_Set problem_
Print every item below word for word, leaving out the pictures.

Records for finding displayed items
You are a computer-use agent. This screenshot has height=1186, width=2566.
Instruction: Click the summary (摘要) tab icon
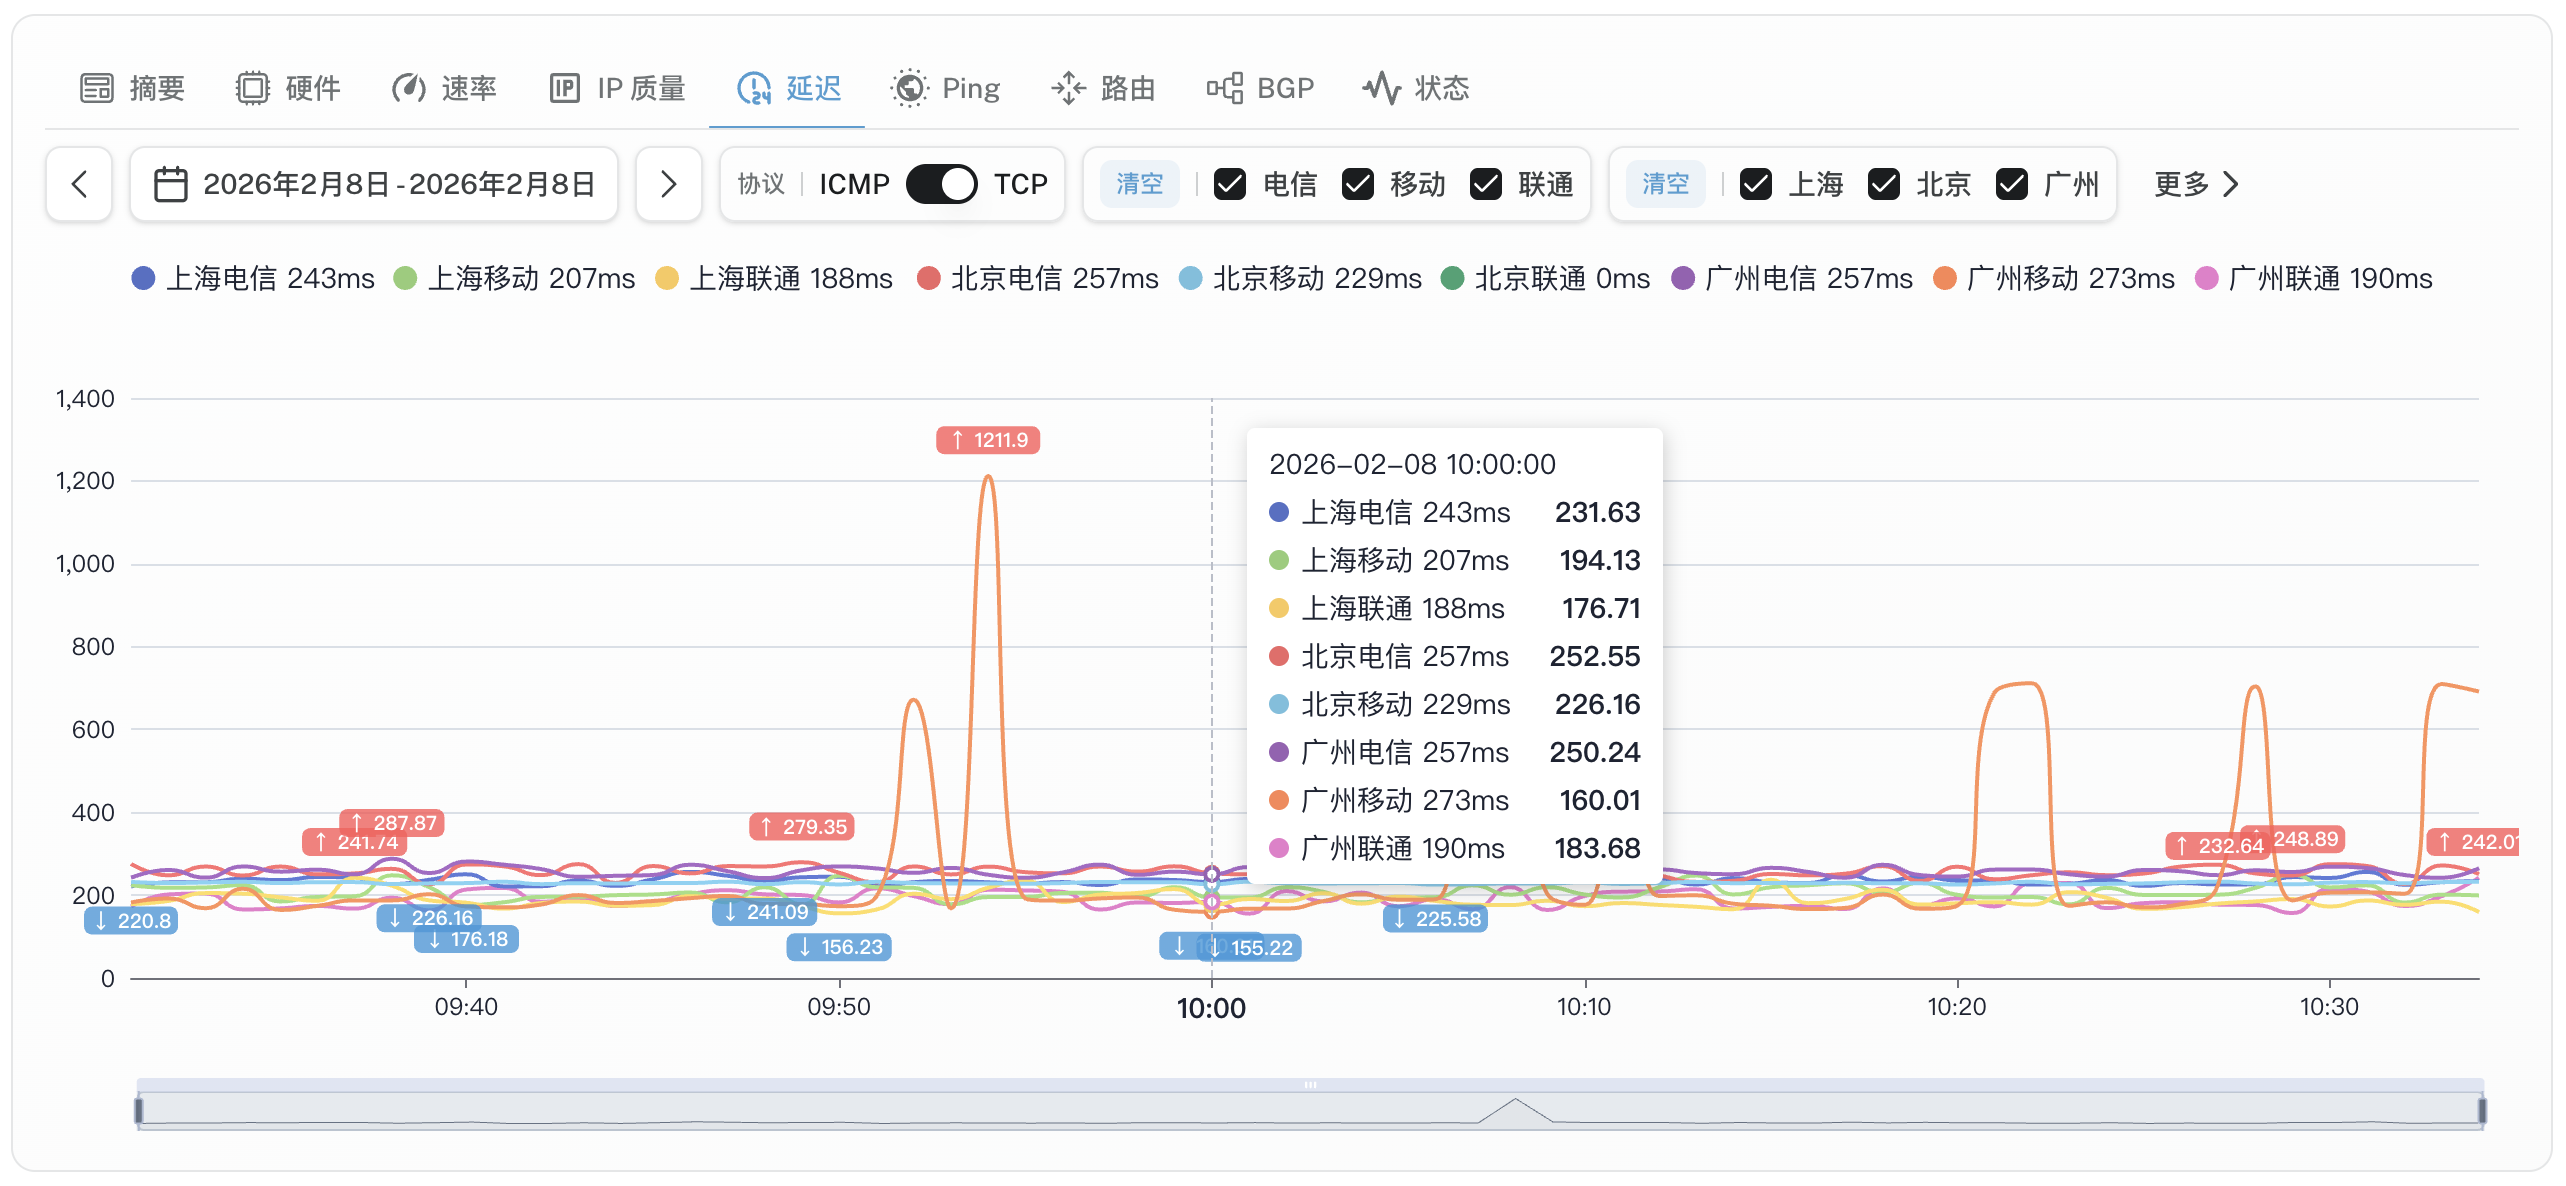(97, 88)
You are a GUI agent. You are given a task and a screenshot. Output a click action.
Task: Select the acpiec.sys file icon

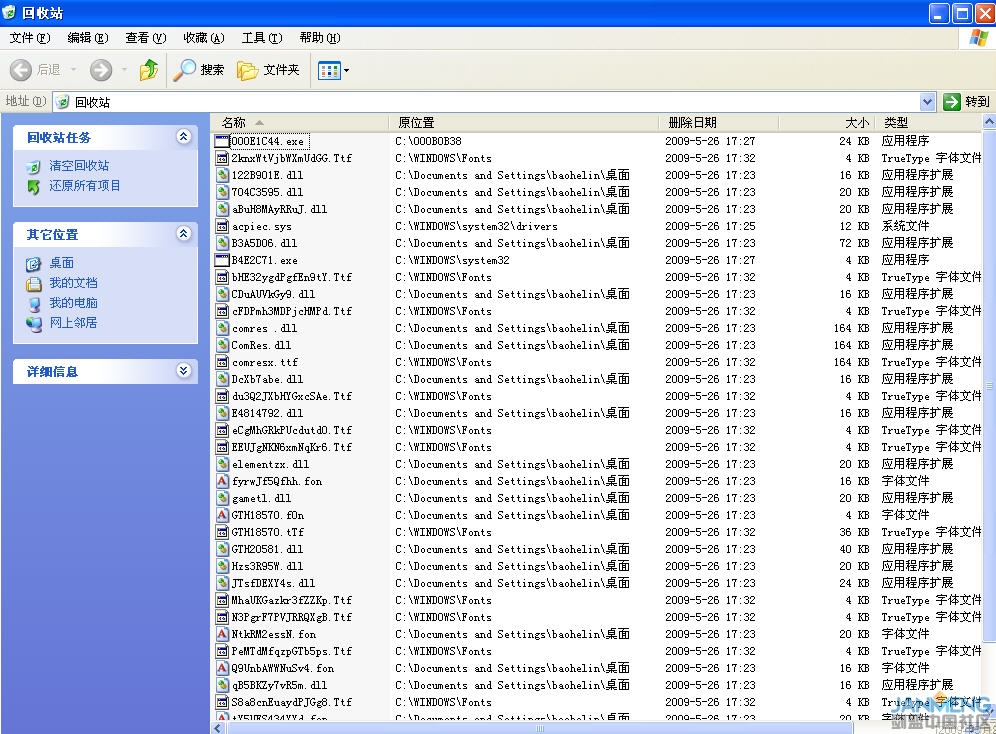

_Answer to the exercise_
You are a computer-use agent. This screenshot has height=1186, width=2566.
Instruction: Click the summary (摘要) tab icon
(97, 88)
You are a GUI agent. You are given a task and a screenshot. Output a click action.
Task: Select the acpiec.sys file icon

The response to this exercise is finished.